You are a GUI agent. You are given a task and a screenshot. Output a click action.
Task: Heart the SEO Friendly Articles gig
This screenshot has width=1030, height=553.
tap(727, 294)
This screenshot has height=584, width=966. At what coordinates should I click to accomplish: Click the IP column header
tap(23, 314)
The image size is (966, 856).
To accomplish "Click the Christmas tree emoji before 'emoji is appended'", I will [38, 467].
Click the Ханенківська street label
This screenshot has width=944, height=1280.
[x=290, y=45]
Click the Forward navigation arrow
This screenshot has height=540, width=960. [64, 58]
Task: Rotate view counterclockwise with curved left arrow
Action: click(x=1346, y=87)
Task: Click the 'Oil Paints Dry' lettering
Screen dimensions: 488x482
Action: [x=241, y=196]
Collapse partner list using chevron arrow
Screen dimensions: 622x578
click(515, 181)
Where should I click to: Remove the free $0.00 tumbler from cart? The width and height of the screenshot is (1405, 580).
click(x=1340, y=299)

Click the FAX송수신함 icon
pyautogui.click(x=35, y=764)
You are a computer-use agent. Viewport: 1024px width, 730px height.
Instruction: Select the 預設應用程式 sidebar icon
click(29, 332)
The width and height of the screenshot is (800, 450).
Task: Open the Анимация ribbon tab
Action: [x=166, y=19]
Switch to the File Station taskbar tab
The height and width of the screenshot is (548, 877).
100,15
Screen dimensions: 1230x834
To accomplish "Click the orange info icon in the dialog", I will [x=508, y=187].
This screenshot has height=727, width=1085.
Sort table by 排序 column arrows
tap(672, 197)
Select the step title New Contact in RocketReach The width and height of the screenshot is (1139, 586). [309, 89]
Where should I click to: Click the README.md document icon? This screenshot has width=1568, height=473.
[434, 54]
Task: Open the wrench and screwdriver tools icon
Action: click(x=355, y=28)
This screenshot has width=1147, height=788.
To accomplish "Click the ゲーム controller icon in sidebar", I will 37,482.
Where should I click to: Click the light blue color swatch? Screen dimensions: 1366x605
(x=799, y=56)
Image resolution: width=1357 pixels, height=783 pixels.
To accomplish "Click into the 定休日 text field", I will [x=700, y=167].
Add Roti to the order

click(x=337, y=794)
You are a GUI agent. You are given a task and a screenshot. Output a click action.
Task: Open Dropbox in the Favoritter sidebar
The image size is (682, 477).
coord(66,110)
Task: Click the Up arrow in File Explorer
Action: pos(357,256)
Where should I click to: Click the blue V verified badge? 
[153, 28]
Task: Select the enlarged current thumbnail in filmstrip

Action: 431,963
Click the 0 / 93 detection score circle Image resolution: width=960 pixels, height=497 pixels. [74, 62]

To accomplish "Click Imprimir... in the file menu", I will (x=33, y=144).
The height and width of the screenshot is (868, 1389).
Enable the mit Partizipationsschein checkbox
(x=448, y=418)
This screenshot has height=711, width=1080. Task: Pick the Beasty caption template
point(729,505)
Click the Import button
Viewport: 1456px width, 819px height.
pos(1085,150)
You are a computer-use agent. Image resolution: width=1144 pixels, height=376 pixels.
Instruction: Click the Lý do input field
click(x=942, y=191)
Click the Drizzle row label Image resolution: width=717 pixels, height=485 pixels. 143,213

-------

» **Task details**:
Would you please print every record exactly as written?

» **Output for this exercise**:
You are a GUI agent. You are given a task and a screenshot. Output a click action.
Task: Heart the SEO Friendly Articles gig
This screenshot has width=1030, height=553.
tap(727, 294)
This screenshot has height=584, width=966. At what coordinates should I click to accomplish: Click the IP column header
tap(23, 314)
The image size is (966, 856).
To accomplish "Click the Christmas tree emoji before 'emoji is appended'", I will [38, 467].
Click the Ханенківська street label
This screenshot has width=944, height=1280.
[x=290, y=45]
Click the Forward navigation arrow
This screenshot has height=540, width=960. [64, 58]
Task: Rotate view counterclockwise with curved left arrow
Action: click(x=1346, y=87)
Task: Click the 'Oil Paints Dry' lettering
Screen dimensions: 488x482
Action: [x=241, y=196]
Collapse partner list using chevron arrow
Screen dimensions: 622x578
click(515, 181)
Where should I click to: Remove the free $0.00 tumbler from cart? The width and height of the screenshot is (1405, 580).
click(x=1340, y=299)

Click the FAX송수신함 icon
pyautogui.click(x=35, y=764)
You are a computer-use agent. Viewport: 1024px width, 730px height.
Instruction: Select the 預設應用程式 sidebar icon
click(29, 332)
The width and height of the screenshot is (800, 450).
Task: Open the Анимация ribbon tab
Action: [x=166, y=19]
Switch to the File Station taskbar tab
The height and width of the screenshot is (548, 877).
100,15
Screen dimensions: 1230x834
To accomplish "Click the orange info icon in the dialog", I will [x=508, y=187].
This screenshot has height=727, width=1085.
Sort table by 排序 column arrows
tap(672, 197)
Select the step title New Contact in RocketReach The width and height of the screenshot is (1139, 586). [309, 89]
Where should I click to: Click the README.md document icon? This screenshot has width=1568, height=473.
[434, 54]
Task: Open the wrench and screwdriver tools icon
Action: click(x=355, y=28)
This screenshot has width=1147, height=788.
To accomplish "Click the ゲーム controller icon in sidebar", I will 37,482.
Where should I click to: Click the light blue color swatch? Screen dimensions: 1366x605
(x=799, y=56)
Image resolution: width=1357 pixels, height=783 pixels.
To accomplish "Click into the 定休日 text field", I will [x=700, y=167].
Add Roti to the order

click(x=337, y=794)
You are a GUI agent. You are given a task and a screenshot. Output a click action.
Task: Open Dropbox in the Favoritter sidebar
The image size is (682, 477).
coord(66,110)
Task: Click the Up arrow in File Explorer
Action: pos(357,256)
Where should I click to: Click the blue V verified badge? 
[153, 28]
Task: Select the enlarged current thumbnail in filmstrip

Action: 431,963
Click the 0 / 93 detection score circle Image resolution: width=960 pixels, height=497 pixels. [74, 62]

To accomplish "Click Imprimir... in the file menu", I will (x=33, y=144).
The height and width of the screenshot is (868, 1389).
Enable the mit Partizipationsschein checkbox
(x=448, y=418)
This screenshot has height=711, width=1080. Task: Pick the Beasty caption template
point(729,505)
Click the Import button
Viewport: 1456px width, 819px height.
pos(1085,150)
You are a computer-use agent. Image resolution: width=1144 pixels, height=376 pixels.
Instruction: Click the Lý do input field
click(x=942, y=191)
Click the Drizzle row label Image resolution: width=717 pixels, height=485 pixels. 143,213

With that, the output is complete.